To deploy our endpoint, we call `deploy()` on our HuggingFace estimator object, passing in our desired number of instances and instance type.

In [17]:
#predictor = huggingface_estimator.deploy(1,"ml.p4d.24xlarge", kms_key=kms_key) #deploy on GPU
#predictor = huggingface_estimator.deploy(1,"ml.p3.2xlarge", kms_key=kms_key) #deploy on GPU
predictor = huggingface_estimator.deploy(1,"ml.c5.4xlarge", kms_key=kms_key) #deploy on CPU

INFO:sagemaker.image_uris:image_uri is not presented, retrieving image_uri based on instance_type, framework etc.
INFO:sagemaker:Creating model with name: huggingface-pytorch-training-2023-04-20-00-12-55-403
INFO:sagemaker:Creating endpoint-config with name huggingface-pytorch-training-2023-04-20-00-12-55-403
INFO:sagemaker:Creating endpoint with name huggingface-pytorch-training-2023-04-20-00-12-55-403


----!

Then, we use the returned predictor object to call the endpoint.

In [18]:
sentiment_input= {"inputs":"I love using the new Inference DLC."}
predictor.predict(sentiment_input)

[{'label': 'LABEL_1', 'score': 0.9483873844146729}]

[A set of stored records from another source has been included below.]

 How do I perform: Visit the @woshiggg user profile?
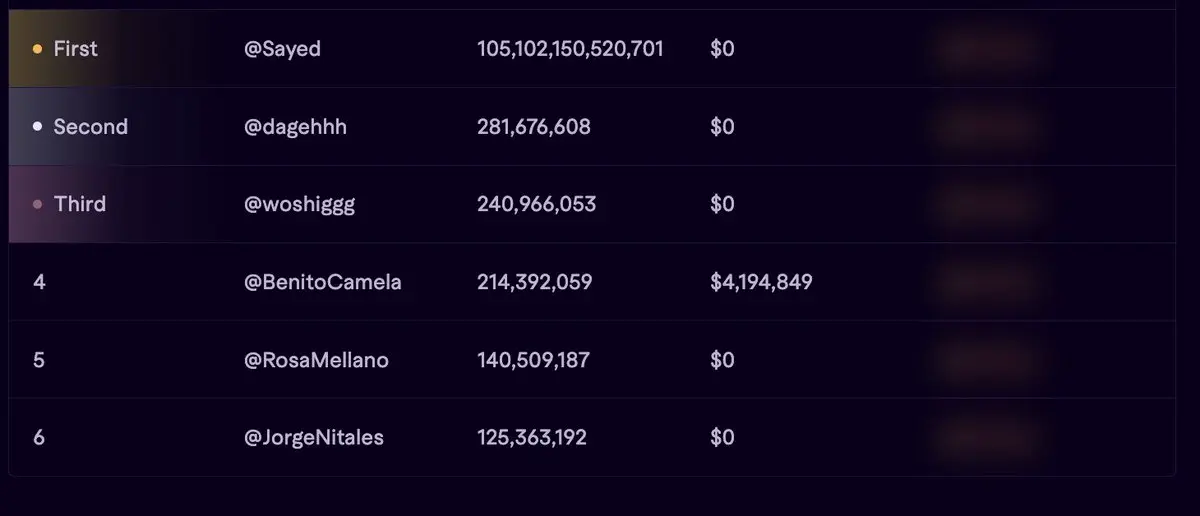click(x=299, y=204)
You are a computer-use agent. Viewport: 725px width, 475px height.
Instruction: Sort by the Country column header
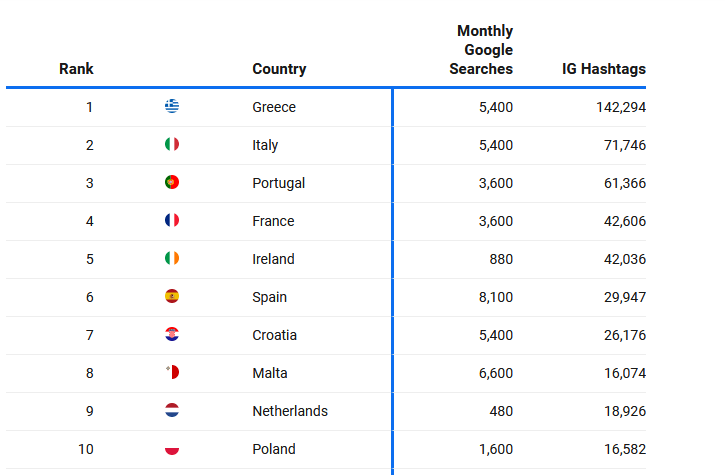pyautogui.click(x=279, y=69)

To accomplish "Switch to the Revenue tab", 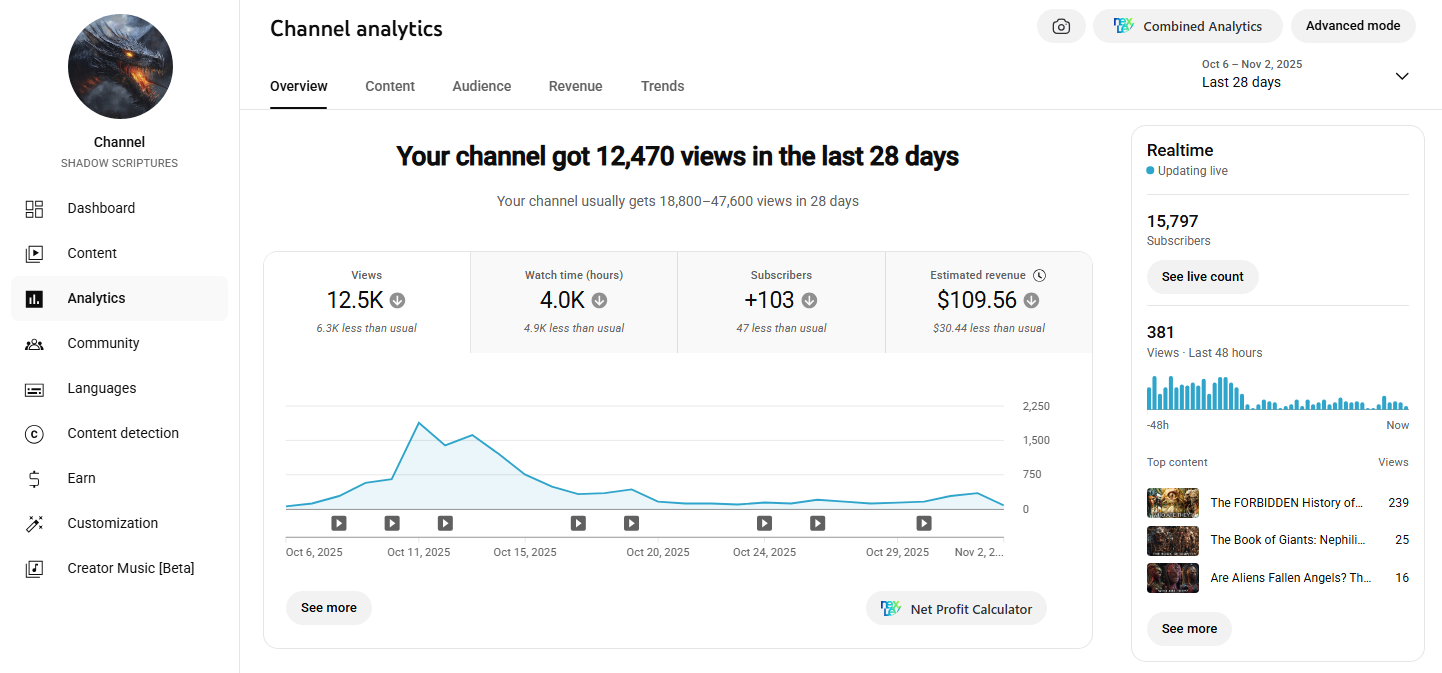I will coord(575,86).
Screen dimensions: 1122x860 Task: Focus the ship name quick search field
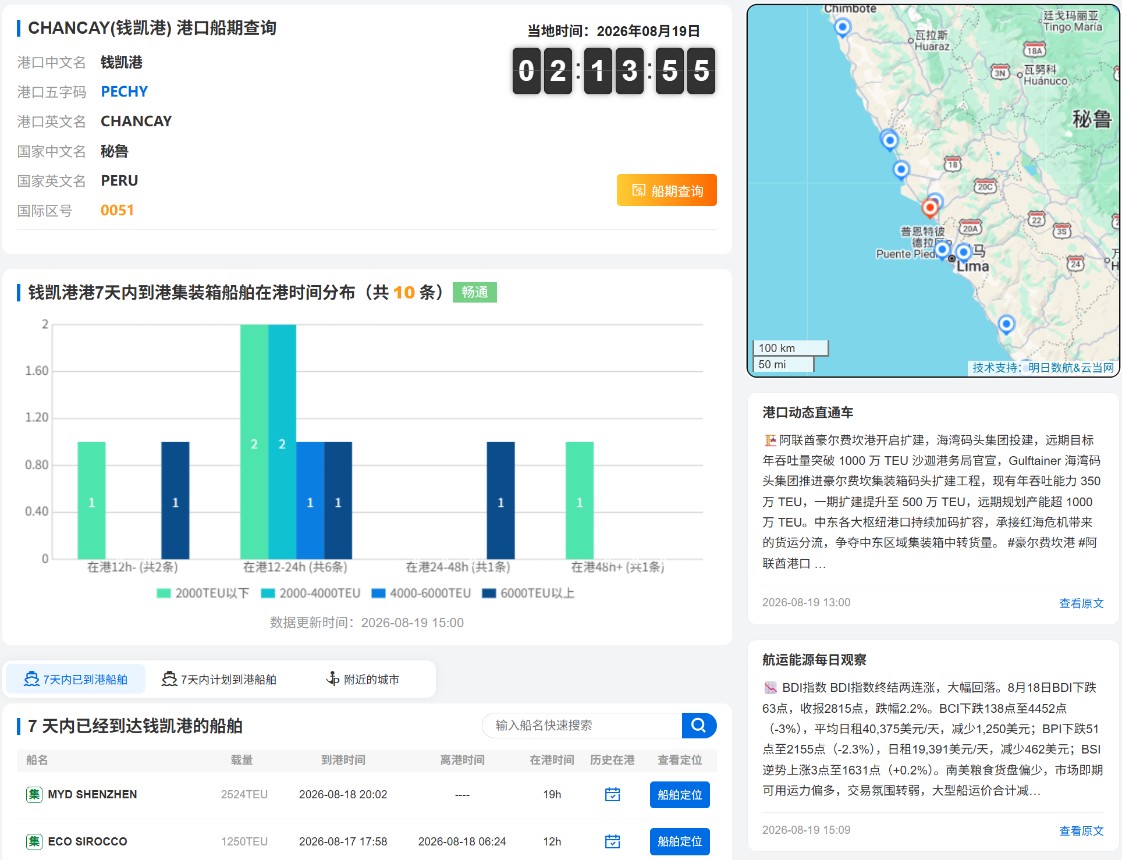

Finally, we delete the endpoint again.

In [19]:
predictor.delete_endpoint()

INFO:sagemaker:Deleting endpoint configuration with name: huggingface-pytorch-training-2023-04-20-00-12-55-403
INFO:sagemaker:Deleting endpoint with name: huggingface-pytorch-training-2023-04-20-00-12-55-403


# Extras

### Estimator Parameters

In [None]:
# container image used for training job
print(f"container image used for training job: \n{huggingface_estimator.image_uri}\n")

# s3 uri where the trained model is located
print(f"s3 uri where the trained model is located: \n{huggingface_estimator.model_data}\n")

# latest training job name for this estimator
print(f"latest training job name for this estimator: \n{huggingface_estimator.latest_training_job.name}\n")



In [21]:
# access the logs of the training job
huggingface_estimator.sagemaker_session.logs_for_job(huggingface_estimator.latest_training_job.name)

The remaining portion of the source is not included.